What is the connection between nature and art? My daily walks along the Potomac prompt many of my paintings. I might juxtapose the russet red of new growth with the greens of
more established growth. But at some point, the painting diverges. I start to see the nature of the painting, which has its own demands.
I think of each painting emanating a unique light. There is the sunlight seen through a translucent blade of grass, or the menacing light of a noir movie. But the light from a painting may suggest a light we see in nature, but it always diverges, morphing into some other light. How many lights can there be?
I studied painting at the Provincetown Workshop in 1975 with Victor Candell and Leo Manso. I brought a series of paintings I had done on the deserted beach each day for the previous month. Victor looked at these chaotic jumbles of acrylic paint, and started to talk about the different kinds of things artists could paint. He concluded by saying that some artists try to paint light, and that was what he saw in these self-abandoning works. The Provincetown Workshop was heir Hans Hoffman’s legendary school in Provincetown. Hoffman is the muse and master of abstract expressionism, having taught nearly the whole crew about the push andpull of color and shape within a painting.
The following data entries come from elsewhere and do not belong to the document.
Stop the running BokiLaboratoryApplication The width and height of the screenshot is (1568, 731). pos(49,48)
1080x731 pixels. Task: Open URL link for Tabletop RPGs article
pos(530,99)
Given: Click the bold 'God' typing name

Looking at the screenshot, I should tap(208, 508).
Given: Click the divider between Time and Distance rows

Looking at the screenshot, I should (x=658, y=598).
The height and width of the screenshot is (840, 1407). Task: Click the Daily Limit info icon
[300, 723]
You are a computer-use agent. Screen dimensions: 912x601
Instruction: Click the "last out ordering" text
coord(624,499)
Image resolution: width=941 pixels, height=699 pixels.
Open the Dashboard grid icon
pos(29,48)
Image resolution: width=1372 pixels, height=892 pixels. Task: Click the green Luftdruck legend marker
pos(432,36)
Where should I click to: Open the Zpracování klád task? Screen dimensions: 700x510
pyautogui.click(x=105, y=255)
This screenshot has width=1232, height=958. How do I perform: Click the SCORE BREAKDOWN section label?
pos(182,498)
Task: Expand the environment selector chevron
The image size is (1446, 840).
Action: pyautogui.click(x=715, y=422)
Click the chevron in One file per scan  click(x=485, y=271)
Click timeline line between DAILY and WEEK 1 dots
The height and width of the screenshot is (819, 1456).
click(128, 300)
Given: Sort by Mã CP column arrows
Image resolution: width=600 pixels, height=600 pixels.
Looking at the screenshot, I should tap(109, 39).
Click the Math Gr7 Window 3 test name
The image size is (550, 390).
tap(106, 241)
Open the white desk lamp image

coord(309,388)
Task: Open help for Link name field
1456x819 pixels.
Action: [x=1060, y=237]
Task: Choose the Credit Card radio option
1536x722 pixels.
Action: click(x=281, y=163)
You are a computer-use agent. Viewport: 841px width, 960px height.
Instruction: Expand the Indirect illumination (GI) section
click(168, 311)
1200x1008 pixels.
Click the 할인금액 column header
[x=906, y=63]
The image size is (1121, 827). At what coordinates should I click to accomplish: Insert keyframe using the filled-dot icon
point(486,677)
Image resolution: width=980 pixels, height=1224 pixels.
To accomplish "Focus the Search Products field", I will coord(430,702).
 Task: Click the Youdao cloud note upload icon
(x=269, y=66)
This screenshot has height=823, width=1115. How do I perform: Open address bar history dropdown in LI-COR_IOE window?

“It would be virtually impossible to overestimate Hofmann’s importance as a teacher. Over half the original members of the American Abstract Artists were Hofmann students.
Many second generation Abstract Expressionists worked with him as well. He provided scholarships to those unable to pay full tuition, and frequently allowed students to work for him in exchange for instruction. Whether or not they attended his classes, many artists knew of Hofmann’s ideas. An essay entitled ‘Plastic Creation’ was published in the Art Students League magazine during the winter of 1932-33, and a series of six lectures given during the winter of 1938-39 was attended by Jackson Pollock, Arshile Gorky, Willem de Kooning, Clement Greenberg, and Harold Rosenberg.In his teaching, as in his art, Hofmann advocated nature as a starting point.” (Hans Hofmann Smithsonian Museum of American Art)
Still, the question remains. What does geometry have to do with nature. There are the glorious Fibonacci series in shells and plant life. Geometry made a big impact on painting with the introduction of perspective into paintings in the thirteenth century. But what happens when an artist abjures perspective’s third dimension for the push and pull of color and form?
There are no straight lines in nature. My work in recent years has been all about straight lines. How does the eye perceive light? How does a painter, using blobs of oil-infused pigment, create irridescent light passing through a blade of grass?
Juxtaposition of colors. The impressionists broke up the painting surface into dots and dabs of paint. I’ve broken it into larger and smaller geometric shapes. Exactly how much of one color next to how much of another, in what shape, will yield the illusion of light?
These paintings can be read simultaneously as an elevation and as a plan. The aerial, or plan view is further emphasized by the use of multiple panels in my recent work.
In 2013 I made a video called Spring 2013 - A Visual Essay, in which I juxtaposed my paintings with photos I had taken in our garden and along the river.